Le chancelier allemand Friedrich Merz a maintenu mardi sa confiance à ses partenaires de coalition de centre-gauche malgré des divergences sur la politique fiscale, sociale et sanitaire qui ont soulevé les interrogations quant au futur du gouvernement.
A la veille de son premier anniversaire en tant que chancelier, Friedrich Merz a vu sa côte de popularité baisser tout comme celle de son parti chrétien-démocrate (CDU) et de son allié des sociaux-démocrates (SPD).
L’Allemagne a renoué avec la croissance à la fin de l’année dernière, après deux années de récession, mais l’économie nationale doit désormais faire face au choc énergétique découlant du conflit au Moyen-Orient ainsi qu’aux droits de douane américains imposés aux constructeurs automobiles allemands, qui patissent déjà de la concurrence chinoise.
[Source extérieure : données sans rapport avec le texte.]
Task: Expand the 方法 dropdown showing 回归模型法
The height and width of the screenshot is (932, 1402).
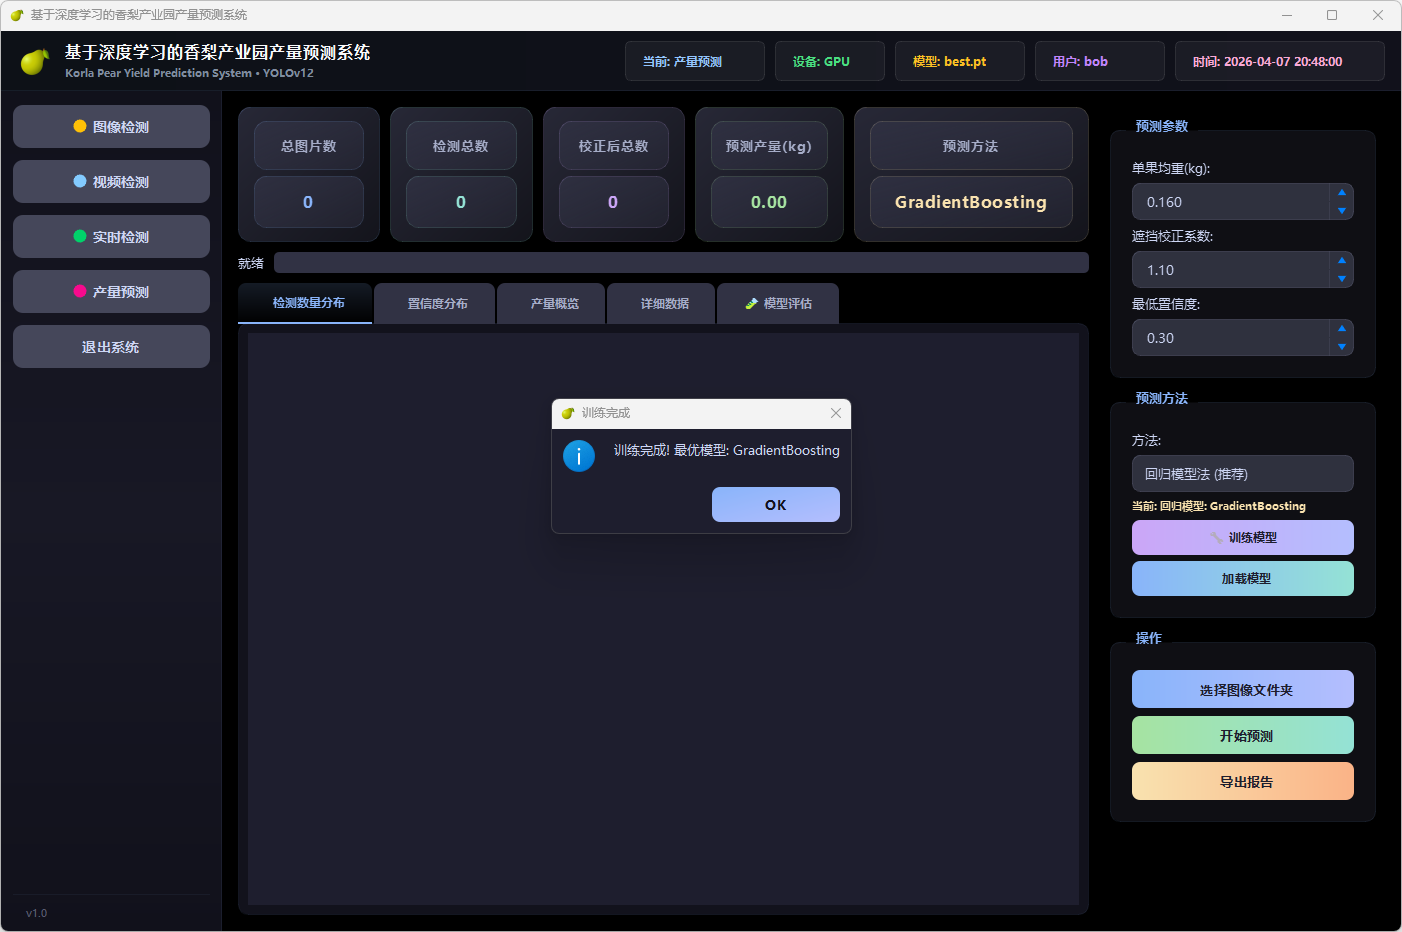Action: point(1242,474)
“Je sais que le climat dans le pays est critique, très critique”, a déclaré Friedrich Merz lors d’une conférence de presse, ajoutant que le sentiment de malaise était “palpable”.
Mais le chancelier allemand a dissipé les rumeurs relayées par les médias faisant état d’une chute de sa coalition.
“Non, nous voulons et nous devons réussir avec cette coalition que nous avons maintenant”, a-t-il déclaré.